My jaw felt tight; I’d been clenching it without realizing. I relaxed the muscles, rubbing my hand over it to ease the discomfort. “Ezra didn’t…well, not entirely. It doesn’t matter. Is there anything else?” I said waspishly.

“No.” Michael hung up without saying goodbye.

I buried my head in my hands, taking deep breaths until I’d calmed down enough to speak to Darsh.

He sat on the edge of his bed, which, like the guest room mattress, was made up with hospital corners.

I didn’t tease him about it.

He fiddled with the beads on his black leather wrist cuff. For someone who enjoyed changing up his image as much as Darsh did, it was strange he never took that cuff off.

I sat down next to him, our arms brushing, and nodded at it. “That was Patrin’s, wasn’t it?”

“Yes.” He gave a quiet wry laugh. “I’m not sure if it’s a token of remembrance or the albatross I’ve condemned myself to bear.”

I digested that a moment before speaking again. “Did you have any children when you were human?”

Darsh leaned back on his elbows, his brown hair spilling over his shoulders and his face wrinkled up. “Ew, no. Looking after my little brother was more than enough, thank you. What brought that question on?”

I told him about reliving the memory of the female vamp who’d taken the test to receive the power word. “The idea of outliving your child is horrific.”

“It happens to humans too,” he said gently.

“But vampires have to watch any human they care about age and die.”

“That’s why many don’t make those attachments.” He touched each bead on the cuff, almost reverently. “The loss is too much. It’s also why vampires tend to flip out at around the two-century mark. Everyone we’ve ever known before as a human is long gone, and we finally feel well and truly alone. We have to figure out how to exist with the burden of immortality.”

“You let humans in.”

“Sachie is a rare and beautiful soul. I meet so few others of her caliber.”

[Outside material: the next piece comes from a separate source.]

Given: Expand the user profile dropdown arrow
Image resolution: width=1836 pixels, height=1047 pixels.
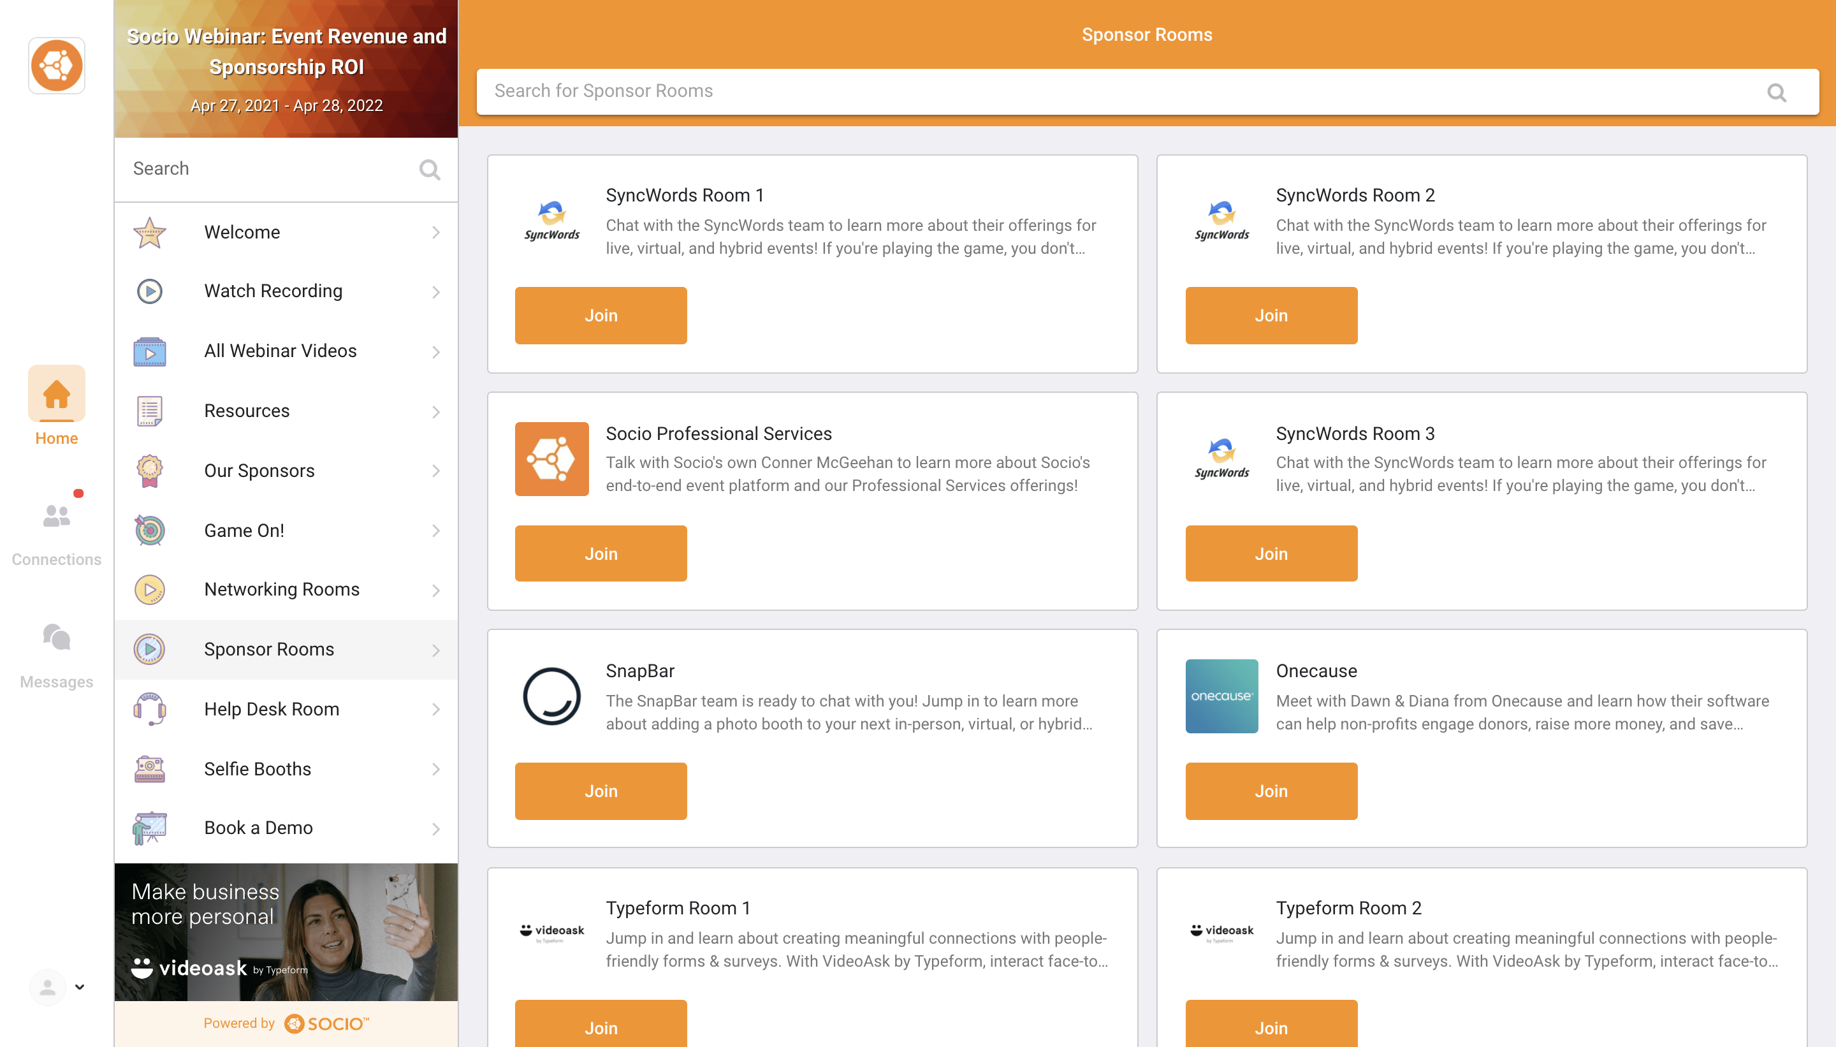Looking at the screenshot, I should (x=80, y=987).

I elbowed him. “Ha. Ha. So, what’s keeping you from admitting to whatever is really going on with Silas?”

“I could ask you the same question.”

“I’m well aware of my feelings for Ezra. The idea of reconciling with him is…” I briefly closed my eyes, almost feeling Ezra’s arms coming around me from behind like he used to when I was cooking, his chin settling into that perfect spot between my neck and shoulder. “Tempting. But it’s a lot of other things too, and I won’t just jump back into it. I need to be sure.”

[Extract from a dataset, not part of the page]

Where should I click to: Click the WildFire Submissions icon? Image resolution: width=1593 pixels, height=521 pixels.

“Nothing is sure in life, puiul meu. Do you worry about Ezra watching you age and die?”

Not all momentous occurrences happened with a blaze of fanfare. Nor were they all car crashes that spun your life out of control and smashed its reality into a metaphoric concrete wall. Sometimes, you simply made a choice in the quiet of a moment.

“Not really.” I let my frosted scales bloom over my skin, my eyes go toxic green, and smiled wobblily at my friend.